» GIVEN INSTRUCTION
Write out everything from the start of the records down to the line containing "pos(675,224)", swapping "dropdown" for "menu" and keeping everything else the same.

-- Begin RECORDS --

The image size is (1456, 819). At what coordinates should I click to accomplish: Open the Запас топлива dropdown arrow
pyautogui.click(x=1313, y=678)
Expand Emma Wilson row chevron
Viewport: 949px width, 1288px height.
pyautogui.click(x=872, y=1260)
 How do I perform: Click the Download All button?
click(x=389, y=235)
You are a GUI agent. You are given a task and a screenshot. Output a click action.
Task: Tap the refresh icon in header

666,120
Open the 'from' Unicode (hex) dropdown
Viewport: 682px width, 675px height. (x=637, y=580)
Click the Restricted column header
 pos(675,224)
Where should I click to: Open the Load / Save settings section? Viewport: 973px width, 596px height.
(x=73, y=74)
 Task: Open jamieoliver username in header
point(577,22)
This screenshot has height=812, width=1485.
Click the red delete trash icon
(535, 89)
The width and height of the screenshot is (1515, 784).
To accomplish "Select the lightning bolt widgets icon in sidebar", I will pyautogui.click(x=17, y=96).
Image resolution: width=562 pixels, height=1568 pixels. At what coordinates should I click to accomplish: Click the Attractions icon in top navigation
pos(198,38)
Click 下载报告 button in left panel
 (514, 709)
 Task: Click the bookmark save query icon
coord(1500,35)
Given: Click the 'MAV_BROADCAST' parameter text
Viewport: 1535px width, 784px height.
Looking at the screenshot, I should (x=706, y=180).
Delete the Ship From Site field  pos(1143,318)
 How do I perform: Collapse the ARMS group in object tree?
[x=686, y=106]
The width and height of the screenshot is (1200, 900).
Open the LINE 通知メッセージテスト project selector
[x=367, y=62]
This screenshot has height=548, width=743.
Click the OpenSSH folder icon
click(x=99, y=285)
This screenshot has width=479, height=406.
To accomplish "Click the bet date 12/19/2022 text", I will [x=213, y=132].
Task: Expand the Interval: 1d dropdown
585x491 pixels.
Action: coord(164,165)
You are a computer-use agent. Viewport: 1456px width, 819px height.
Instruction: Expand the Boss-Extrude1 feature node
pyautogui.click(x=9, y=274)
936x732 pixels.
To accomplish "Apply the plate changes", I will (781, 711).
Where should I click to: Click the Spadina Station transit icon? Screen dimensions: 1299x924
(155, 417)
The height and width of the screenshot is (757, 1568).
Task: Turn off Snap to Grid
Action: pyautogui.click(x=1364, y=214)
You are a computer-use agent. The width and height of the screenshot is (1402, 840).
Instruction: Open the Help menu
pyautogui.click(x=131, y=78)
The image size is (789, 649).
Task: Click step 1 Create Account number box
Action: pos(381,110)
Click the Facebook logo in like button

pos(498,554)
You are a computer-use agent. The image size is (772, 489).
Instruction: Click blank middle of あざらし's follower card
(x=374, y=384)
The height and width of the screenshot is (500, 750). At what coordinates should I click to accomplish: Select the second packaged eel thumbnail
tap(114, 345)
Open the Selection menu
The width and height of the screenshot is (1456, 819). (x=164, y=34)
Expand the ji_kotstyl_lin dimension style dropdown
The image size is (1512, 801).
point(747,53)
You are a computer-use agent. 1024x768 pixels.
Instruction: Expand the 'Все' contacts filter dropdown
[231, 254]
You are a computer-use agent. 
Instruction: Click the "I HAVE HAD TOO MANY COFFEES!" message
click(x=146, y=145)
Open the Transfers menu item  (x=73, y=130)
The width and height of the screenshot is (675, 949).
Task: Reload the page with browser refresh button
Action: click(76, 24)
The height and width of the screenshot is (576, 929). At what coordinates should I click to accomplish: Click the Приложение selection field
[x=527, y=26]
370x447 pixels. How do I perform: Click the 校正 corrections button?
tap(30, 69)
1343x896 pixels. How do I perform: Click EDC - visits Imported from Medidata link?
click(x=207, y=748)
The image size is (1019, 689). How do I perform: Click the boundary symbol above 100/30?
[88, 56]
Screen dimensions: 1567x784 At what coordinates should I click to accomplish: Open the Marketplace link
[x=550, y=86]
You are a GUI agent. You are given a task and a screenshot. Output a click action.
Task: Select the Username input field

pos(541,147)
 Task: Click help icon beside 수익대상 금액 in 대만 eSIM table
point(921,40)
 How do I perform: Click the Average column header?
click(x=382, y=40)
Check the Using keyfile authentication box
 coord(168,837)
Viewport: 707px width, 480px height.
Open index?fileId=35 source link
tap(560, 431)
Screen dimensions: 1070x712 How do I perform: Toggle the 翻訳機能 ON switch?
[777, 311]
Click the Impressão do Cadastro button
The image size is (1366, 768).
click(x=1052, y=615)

-- End RECORDS --

» EXERCISE RESPONSE
The image size is (1456, 819). At what coordinates should I click to accomplish: Open the Запас топлива menu arrow
pyautogui.click(x=1313, y=678)
Expand Emma Wilson row chevron
Viewport: 949px width, 1288px height.
pyautogui.click(x=872, y=1260)
 How do I perform: Click the Download All button?
click(x=389, y=235)
You are a GUI agent. You are given a task and a screenshot. Output a click action.
Task: Tap the refresh icon in header

666,120
Open the 'from' Unicode (hex) menu
Viewport: 682px width, 675px height. (x=637, y=580)
Click the Restricted column header
 pos(675,224)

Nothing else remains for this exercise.